Het WK voetbal, een mannenbolwerk toch, was ook het toernooi van de vrouw. Op de tribunes werden werkelijk alle vrouwen met dansende rondingen in T-shirts in beeld gebracht (de #MeToo-ontwikkeling is compleet gemist door de beeldregie), maar in de studio is komst van de vrouw niet meer af te stoppen. De BBC lanceerde een vrouwelijke commentator, bij de BRT flankeerde Imke Courtois fris het gemompel van Jan Mulder en bij Henry Schut blies Jacky Groenen de analyses van Rafaël van der Vaart volledig weg (onderuitgezakt naast Hugo Borst, maakte Raffie opmerkingen die niet verder kwamen dan “een vlek in het tapijt kun je het best verwijderen met een schoonmaakmiddel.”). En natuurlijk de vrouwelijke president van Kroatië. Het succes van de Kroaten gaf haar politieke carrière een internationale boost, maar door een plotse hoosbui na de finale drukte ze naast Poetin als Miss Wet T-shirt keeper Subasic troostend tegen haar presidentiële boezem.
Dit WK is ook het verhaal van Neymar (miljoenen kinderen peuteren momenteel zijn naam van het voetbalshirt), dat van scheidsrechter Pitana (wat gaat er door zo’n hoofd, dat elke morgen als een pizza Calzone lijkt opgewarmd in een houtsteenoven, als de wereld over je meekijkt bij een VAR-moment?), de opgeruimde kleedkamer van Japan (normaal toch?), het doelpunt van Jörgensen en Eriksen, de lach van Ronaldinho trommelend op een djembée, de lange armen van Courtois, het gilletje van Southgate, de naam van de coach van Brazilië die je uitspreekt als ‘tietjes’ en het definitieve verlies van Van Basten (voor eeuwig dolend in het schemergebied tussen spelregelverbetering en corrupte bobo’s).

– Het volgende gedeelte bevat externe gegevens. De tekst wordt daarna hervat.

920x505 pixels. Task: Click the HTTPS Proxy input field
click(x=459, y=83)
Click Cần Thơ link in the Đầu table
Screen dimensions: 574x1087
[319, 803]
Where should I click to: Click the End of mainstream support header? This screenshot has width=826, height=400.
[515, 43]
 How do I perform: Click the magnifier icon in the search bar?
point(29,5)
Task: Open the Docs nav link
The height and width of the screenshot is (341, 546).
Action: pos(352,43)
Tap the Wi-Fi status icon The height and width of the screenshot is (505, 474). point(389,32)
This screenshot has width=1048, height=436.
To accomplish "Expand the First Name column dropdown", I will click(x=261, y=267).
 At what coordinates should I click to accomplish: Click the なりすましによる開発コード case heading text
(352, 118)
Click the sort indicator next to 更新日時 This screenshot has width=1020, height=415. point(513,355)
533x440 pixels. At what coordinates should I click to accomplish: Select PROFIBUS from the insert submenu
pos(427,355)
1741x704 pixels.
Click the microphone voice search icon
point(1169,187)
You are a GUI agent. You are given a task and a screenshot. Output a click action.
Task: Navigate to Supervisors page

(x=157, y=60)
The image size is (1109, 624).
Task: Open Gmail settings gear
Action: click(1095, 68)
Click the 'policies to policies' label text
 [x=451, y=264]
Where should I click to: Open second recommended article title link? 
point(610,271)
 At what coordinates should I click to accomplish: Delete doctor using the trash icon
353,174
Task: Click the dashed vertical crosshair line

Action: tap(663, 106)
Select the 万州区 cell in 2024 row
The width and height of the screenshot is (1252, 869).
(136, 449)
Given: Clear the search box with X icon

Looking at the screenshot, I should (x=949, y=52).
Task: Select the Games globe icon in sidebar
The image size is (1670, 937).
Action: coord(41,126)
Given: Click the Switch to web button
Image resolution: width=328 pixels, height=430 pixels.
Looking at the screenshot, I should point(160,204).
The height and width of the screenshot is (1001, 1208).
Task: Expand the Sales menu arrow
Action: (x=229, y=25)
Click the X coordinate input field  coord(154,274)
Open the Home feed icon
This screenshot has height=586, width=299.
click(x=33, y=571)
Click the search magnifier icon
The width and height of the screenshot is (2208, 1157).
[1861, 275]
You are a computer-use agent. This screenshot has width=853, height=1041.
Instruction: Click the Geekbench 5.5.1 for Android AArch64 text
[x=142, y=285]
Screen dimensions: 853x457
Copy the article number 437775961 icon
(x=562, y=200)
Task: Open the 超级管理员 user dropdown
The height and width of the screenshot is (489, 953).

Maar terugdenkend aan het WK in Rusland is daar altijd op een vreemde manier ook het hoofd van Domogaj Vida. Met zijn staartje. Het lijf van de Kroatische verdediger, waarin onmetelijke kracht is verbonden met onmetelijke afstotendheid, lijkt op een kruising van Jerommeke met tante Sidonia. En hij kwam nog verrassend ver, met zijn capriolen. Misschien is daarmee het WK nog wel het beste samen te vatten als een titel uit een stripboekreeks: ‘Suske en Wiske en de valkuilen van de vrolijke Vida’.